> **Excerpted data**:
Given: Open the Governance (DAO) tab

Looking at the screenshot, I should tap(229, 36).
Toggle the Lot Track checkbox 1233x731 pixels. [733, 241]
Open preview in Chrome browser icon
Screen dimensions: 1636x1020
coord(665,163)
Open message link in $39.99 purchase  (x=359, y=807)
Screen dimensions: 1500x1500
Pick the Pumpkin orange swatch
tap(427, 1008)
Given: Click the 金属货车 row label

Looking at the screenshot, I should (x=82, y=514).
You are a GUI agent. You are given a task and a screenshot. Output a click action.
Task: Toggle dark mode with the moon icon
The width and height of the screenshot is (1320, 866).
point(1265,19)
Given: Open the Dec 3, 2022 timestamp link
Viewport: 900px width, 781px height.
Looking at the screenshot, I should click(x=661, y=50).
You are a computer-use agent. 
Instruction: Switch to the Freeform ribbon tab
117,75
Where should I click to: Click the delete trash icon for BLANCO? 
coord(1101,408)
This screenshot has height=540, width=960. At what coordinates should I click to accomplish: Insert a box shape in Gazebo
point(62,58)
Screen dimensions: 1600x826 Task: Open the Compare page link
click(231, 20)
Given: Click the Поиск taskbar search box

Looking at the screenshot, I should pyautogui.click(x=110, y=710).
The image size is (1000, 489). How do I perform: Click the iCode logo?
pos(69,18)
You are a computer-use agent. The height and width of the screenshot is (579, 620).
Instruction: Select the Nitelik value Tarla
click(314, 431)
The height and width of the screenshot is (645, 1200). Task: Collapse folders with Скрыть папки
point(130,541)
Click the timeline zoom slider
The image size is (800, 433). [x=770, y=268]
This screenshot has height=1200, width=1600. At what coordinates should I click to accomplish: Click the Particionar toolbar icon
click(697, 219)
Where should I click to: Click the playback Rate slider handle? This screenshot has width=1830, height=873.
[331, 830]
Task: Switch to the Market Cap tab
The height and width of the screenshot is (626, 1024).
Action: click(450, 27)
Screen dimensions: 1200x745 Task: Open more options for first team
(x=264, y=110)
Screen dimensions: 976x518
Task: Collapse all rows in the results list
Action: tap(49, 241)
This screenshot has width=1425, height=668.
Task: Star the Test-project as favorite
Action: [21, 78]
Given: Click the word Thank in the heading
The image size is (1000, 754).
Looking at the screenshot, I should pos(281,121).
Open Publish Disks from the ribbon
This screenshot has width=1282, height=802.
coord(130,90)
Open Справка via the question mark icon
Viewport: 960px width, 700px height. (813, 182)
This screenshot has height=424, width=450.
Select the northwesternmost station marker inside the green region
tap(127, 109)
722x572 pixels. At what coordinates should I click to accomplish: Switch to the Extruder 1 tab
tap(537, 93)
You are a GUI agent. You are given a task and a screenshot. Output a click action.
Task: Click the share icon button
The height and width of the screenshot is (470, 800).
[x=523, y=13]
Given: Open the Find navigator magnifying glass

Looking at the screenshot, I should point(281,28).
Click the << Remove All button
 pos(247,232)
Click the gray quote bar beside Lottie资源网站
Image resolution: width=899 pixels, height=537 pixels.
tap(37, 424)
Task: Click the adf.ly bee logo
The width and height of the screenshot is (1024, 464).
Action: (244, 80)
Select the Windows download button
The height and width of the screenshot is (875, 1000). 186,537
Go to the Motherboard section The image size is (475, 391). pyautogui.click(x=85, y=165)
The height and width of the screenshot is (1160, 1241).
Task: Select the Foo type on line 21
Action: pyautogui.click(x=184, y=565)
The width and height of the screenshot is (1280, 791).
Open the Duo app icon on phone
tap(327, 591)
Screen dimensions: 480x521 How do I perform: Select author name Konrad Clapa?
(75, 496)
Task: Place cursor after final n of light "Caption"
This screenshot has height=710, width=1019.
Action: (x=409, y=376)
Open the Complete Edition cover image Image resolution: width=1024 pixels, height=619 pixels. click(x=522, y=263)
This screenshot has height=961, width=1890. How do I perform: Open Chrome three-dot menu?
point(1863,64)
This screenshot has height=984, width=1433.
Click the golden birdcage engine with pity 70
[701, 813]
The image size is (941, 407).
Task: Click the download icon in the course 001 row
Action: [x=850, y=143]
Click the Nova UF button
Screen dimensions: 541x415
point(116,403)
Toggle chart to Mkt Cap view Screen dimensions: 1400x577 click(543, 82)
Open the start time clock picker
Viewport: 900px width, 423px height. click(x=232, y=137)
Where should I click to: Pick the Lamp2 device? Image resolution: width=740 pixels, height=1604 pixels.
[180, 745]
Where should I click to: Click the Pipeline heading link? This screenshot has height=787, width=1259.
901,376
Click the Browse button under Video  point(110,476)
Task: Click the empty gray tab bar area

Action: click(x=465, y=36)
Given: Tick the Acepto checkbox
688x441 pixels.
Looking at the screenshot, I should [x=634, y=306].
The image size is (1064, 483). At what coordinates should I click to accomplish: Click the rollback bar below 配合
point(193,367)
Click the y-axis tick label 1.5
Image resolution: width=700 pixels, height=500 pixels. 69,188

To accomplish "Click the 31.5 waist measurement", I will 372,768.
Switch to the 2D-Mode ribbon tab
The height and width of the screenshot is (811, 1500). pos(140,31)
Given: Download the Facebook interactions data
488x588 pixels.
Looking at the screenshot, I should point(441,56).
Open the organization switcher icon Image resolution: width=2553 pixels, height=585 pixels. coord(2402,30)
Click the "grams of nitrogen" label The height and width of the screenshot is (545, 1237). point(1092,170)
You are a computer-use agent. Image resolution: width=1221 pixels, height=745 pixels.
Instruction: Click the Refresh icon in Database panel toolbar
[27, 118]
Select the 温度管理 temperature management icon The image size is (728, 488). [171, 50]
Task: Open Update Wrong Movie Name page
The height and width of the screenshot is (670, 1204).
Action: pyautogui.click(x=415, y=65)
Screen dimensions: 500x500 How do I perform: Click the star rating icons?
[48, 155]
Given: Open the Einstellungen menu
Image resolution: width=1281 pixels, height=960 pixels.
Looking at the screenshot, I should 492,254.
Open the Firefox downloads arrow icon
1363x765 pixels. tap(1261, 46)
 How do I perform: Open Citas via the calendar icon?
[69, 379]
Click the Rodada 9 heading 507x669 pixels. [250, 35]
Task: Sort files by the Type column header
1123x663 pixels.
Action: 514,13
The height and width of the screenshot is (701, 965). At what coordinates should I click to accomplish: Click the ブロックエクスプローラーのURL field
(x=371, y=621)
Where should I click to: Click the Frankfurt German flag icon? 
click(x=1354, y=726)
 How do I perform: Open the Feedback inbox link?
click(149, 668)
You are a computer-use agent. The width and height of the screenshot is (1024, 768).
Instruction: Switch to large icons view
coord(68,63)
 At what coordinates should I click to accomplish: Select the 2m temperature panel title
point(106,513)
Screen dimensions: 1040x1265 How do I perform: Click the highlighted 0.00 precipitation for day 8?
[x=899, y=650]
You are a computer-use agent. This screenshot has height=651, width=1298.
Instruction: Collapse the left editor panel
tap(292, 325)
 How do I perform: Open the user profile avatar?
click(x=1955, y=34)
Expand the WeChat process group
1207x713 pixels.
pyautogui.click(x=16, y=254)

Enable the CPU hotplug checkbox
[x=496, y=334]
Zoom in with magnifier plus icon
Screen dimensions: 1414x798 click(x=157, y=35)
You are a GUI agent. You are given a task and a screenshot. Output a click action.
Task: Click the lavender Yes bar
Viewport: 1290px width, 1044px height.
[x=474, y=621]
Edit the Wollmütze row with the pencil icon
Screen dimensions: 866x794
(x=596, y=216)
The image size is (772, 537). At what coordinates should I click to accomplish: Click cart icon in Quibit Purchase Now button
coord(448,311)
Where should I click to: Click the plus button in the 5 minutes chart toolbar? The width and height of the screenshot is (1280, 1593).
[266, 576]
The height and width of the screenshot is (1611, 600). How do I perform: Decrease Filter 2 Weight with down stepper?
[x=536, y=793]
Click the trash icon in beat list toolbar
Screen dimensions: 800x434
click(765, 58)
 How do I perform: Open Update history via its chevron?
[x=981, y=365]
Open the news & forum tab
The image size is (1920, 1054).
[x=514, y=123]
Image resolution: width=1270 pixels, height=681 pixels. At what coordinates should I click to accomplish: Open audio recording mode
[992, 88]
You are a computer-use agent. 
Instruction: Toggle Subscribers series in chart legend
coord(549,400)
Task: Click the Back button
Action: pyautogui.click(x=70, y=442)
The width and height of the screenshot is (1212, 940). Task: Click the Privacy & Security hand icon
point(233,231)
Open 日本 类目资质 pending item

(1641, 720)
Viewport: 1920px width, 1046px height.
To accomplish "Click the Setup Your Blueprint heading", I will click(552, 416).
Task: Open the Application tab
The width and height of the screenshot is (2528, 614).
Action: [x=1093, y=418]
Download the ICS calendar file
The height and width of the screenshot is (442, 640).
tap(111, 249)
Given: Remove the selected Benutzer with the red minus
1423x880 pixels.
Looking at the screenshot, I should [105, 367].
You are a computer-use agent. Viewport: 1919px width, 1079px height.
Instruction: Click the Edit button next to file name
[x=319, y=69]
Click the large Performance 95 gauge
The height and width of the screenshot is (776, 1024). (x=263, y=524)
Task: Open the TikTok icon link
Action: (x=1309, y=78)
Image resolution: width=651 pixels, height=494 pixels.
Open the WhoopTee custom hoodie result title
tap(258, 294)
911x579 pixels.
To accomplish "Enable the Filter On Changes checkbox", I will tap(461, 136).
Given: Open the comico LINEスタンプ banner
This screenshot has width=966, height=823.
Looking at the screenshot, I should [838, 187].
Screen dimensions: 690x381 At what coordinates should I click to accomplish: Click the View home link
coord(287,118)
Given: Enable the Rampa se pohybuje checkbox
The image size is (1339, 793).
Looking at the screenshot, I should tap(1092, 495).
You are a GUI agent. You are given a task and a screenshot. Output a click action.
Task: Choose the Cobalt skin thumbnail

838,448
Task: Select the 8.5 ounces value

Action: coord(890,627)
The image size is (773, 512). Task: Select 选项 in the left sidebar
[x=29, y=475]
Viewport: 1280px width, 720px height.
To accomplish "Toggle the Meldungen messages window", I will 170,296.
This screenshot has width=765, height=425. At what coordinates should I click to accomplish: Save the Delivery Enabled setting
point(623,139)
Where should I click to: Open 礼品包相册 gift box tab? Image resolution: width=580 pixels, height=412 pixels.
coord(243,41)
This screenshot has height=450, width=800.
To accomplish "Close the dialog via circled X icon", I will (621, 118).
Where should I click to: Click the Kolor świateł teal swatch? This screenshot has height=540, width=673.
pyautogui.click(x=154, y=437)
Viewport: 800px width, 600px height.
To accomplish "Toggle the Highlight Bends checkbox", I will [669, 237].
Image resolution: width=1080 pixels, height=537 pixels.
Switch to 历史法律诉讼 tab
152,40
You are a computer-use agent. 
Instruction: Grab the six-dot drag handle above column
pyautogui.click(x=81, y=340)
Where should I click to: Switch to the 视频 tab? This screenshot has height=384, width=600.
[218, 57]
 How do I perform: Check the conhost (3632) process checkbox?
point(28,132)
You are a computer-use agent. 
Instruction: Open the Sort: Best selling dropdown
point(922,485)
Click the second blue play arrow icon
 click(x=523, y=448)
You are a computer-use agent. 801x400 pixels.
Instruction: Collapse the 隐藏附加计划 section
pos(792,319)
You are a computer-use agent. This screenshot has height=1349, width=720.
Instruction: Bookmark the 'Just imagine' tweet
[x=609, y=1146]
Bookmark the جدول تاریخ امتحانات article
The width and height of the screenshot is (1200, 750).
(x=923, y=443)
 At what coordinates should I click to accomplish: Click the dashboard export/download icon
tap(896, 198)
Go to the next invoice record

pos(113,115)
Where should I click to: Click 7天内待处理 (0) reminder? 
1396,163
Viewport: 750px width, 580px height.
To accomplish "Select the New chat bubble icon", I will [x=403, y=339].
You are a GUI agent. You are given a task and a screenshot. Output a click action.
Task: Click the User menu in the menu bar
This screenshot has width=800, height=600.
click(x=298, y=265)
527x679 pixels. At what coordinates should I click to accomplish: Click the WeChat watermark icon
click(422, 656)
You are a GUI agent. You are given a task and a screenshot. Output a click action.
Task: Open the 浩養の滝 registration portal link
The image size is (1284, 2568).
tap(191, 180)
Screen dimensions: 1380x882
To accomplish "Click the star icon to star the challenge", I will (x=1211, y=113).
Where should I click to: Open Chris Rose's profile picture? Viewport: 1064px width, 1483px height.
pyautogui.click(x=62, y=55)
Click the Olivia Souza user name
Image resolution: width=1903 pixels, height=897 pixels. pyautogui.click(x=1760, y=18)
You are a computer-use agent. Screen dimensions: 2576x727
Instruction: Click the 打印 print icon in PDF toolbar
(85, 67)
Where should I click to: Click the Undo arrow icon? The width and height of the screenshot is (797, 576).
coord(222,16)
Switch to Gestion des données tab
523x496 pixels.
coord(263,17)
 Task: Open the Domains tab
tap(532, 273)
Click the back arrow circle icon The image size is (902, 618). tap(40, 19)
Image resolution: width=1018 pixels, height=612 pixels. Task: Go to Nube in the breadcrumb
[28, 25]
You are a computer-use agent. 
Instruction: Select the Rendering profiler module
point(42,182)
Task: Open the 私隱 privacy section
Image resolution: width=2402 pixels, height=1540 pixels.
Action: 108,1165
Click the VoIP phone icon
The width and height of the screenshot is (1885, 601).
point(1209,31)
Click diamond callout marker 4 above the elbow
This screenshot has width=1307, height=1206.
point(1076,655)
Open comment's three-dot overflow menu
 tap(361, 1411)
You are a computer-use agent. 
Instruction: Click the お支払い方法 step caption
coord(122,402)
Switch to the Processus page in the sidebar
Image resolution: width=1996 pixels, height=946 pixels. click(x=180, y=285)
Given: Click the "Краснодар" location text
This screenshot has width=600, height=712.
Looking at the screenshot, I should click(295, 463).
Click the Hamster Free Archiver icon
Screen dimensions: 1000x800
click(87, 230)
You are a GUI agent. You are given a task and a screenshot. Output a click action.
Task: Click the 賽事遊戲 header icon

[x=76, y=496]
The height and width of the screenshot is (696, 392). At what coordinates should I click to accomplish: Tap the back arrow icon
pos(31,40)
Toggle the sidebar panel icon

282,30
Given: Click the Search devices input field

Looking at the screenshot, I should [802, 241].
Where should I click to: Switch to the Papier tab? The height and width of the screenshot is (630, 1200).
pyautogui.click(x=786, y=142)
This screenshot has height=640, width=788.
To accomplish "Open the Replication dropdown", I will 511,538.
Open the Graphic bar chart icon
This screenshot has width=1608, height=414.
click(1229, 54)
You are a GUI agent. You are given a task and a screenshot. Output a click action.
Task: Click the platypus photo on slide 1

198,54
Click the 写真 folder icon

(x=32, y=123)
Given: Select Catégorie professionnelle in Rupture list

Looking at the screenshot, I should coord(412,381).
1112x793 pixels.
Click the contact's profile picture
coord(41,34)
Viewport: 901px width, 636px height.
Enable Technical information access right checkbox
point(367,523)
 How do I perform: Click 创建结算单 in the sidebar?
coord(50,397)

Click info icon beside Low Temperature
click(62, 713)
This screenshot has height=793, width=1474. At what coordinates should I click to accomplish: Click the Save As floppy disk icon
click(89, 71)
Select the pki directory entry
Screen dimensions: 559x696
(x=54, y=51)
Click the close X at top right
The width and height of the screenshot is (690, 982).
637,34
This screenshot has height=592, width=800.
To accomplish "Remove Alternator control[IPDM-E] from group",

> **What this task involves**:
Which lines of the records hold the string "will"? Copy each one.

> **Task answer**:
To accomplish "Click the 31.5 waist measurement", I will 372,768.
To accomplish "Click the Setup Your Blueprint heading", I will click(552, 416).
To accomplish "Enable the Filter On Changes checkbox", I will tap(461, 136).
To accomplish "Toggle the Meldungen messages window", I will 170,296.
To accomplish "Close the dialog via circled X icon", I will (621, 118).
To accomplish "Toggle the Highlight Bends checkbox", I will [669, 237].
To accomplish "Select the New chat bubble icon", I will [x=403, y=339].
To accomplish "Click the star icon to star the challenge", I will (x=1211, y=113).
To accomplish "Open the Replication dropdown", I will 511,538.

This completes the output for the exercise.